La question du rôle des employeurs en matière de santé des collaborateurs comporte des aspects juridiques, économiques et éthiques, Jochanan Eynikel, philosophe des affaires à Etion, va droit au but. « Sur le plan juridique, les employeurs ont des obligations claires dans le domaine de la santé et de la sécurité au travail. Cela signifie également que, s’il existe un vaccin pour une certaine affection pour laquelle le collaborateur est plus à risque en raison de son travail, vous êtes légalement tenu, en tant qu’employeur, de proposer ce vaccin. Mais il y a également un argument économique justifiant de s’occuper de la santé des travailleurs. Pensez au vaccin annuel contre la grippe: les employeurs l’offrent aussi parce que c’est à leur avantage si cela permet de réduire l’absentéisme. »

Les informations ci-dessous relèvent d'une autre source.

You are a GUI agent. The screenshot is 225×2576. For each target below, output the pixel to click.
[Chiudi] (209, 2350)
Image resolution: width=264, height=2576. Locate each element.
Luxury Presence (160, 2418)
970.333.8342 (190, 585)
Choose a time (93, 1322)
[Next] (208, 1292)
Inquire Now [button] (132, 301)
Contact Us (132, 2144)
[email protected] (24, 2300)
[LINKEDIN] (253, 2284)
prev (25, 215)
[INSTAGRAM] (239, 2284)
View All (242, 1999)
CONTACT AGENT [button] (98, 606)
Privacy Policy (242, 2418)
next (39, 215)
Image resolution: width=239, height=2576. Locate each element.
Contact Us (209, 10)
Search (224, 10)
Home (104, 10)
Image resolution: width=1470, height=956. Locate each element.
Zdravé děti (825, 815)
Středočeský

Un troisième argument est d’ordre éthique. La relation entre le collaborateur et l’employeur ne tourne plus uniquement autour d’un échange transactionnel de temps de travail contre de la rémunération. « De nombreuses études montrent que les salariés veulent être respectés en tant que personne. Ils veulent un employeur attentionné, ce qui inclut la santé physique. Cela ne veut pas dire que vous deviez vous occuper de questions purement privées, mais bien qu’il faille porter de l’attention à la santé. »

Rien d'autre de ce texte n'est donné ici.